Essa atuação é uma força de manutenção das desigualdades sociais. E considera que todo
comportamento que não seja autorizado pela igreja, pelo sistema punitivo, ou pelo sistema de
saúde deve ser eliminado, tal como o uso de drogas. Surge ai a ideia de abstinência e de combate
as drogas como política pública.

A situação se torna mais complexa quando pensamos que as drogas estão


presentes na vida dos seres humanos há muito tempo, em diversos contextos culturais,
cerimoniais, religiosos e de celebrações. Faz parte da cultura das pessoas. Observando isso
tiramos a máxima: Não existe guerra as drogas, existe guerra às pessoas. E quais são as pessoas
que estão morrendo, sendo presas ou adoencendo por conta do uso e abuso de substâncias?
São as pessoas que vivem em condições injustas impostas pelo estado e se revoltam e
desobedecem a norma. Por isso seus comportamentos são sempre enquadrados na lógica do
crime, do pecado, ou do sintoma, e assim vivemos com medo da punição, da morte, e do inferno.

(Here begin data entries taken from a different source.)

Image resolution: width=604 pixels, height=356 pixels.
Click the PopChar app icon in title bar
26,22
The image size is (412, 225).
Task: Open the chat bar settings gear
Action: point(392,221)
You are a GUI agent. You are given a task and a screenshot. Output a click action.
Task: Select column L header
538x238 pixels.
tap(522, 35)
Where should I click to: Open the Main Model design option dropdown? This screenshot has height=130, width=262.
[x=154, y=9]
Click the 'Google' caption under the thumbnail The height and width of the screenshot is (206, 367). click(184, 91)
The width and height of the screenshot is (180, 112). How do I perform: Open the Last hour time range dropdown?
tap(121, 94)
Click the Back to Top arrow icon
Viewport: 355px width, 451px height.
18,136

3- E porque continuamos a usar drogas?

Porque dá prazer ou nos produz saúde. Da maconha à dipirona. Pra começar esse
entendimento é inaceitável para o proibicionismo, não é possível que uma droga faça bem a
ninguém, a gente ouve muito. A droga é associada ao fruto proibido, ao sexo, aos prazeres da
carne, e segundo o cristianismo foi esse desejo que nos tirou do paraíso, por isso somos todos
culpados logo ao nascer e precisamos sofrer para pagar nossos pecados. Por isso, aquele que
usa droga e não se arrepende pode ir pro inferno.

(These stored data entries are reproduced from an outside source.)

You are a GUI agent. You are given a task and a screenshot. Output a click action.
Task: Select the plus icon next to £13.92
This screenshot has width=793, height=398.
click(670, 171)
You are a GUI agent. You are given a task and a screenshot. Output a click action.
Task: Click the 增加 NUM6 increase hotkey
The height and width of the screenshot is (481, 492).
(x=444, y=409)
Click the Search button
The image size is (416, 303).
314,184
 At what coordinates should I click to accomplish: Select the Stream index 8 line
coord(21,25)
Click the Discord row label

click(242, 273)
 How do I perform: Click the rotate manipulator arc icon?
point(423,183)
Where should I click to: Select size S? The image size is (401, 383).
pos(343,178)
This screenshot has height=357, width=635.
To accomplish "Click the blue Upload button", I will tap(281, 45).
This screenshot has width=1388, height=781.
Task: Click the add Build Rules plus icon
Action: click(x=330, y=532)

A droga também é associada a comportamentos criminosos e por isso não se pode


assumir que um criminoso seja uma boa pessoa, ou tenha boas condutas. Principalmente
porque o uso de droga parece ser um comportamento contrário à ética do trabalho, aquilo que
você não gosta de fazer, mas faz sofridamente para contribuir para a sociedade e para ter uma
vida melhor, afinal Adão foi condenado a ganhar o pão do suor do seu rosto quando saiu do
Éden, quem não trabalha é vadio, e sabe né, mente vazia é oficina do diabo. Por isso prendemos
os usuários.

E mesmo assim as pessoas continuam usando, por isso uma das questões da
redução de danos é como permitir que as pessoas trilhem caminhos não autorizados e que não
se enquadrem lógica do crime, pecado, sintoma. Assim podemos oferecer um tratamento
adequado sem interferir nos direitos civis dos cidadãos. Para a RD abstinência é uma
possibilidade, não uma meta, nesse tratamento cabem aquelas pessoas que não querem ou não
conseguem parar de usar as substâncias. Pois estão dependentes dela.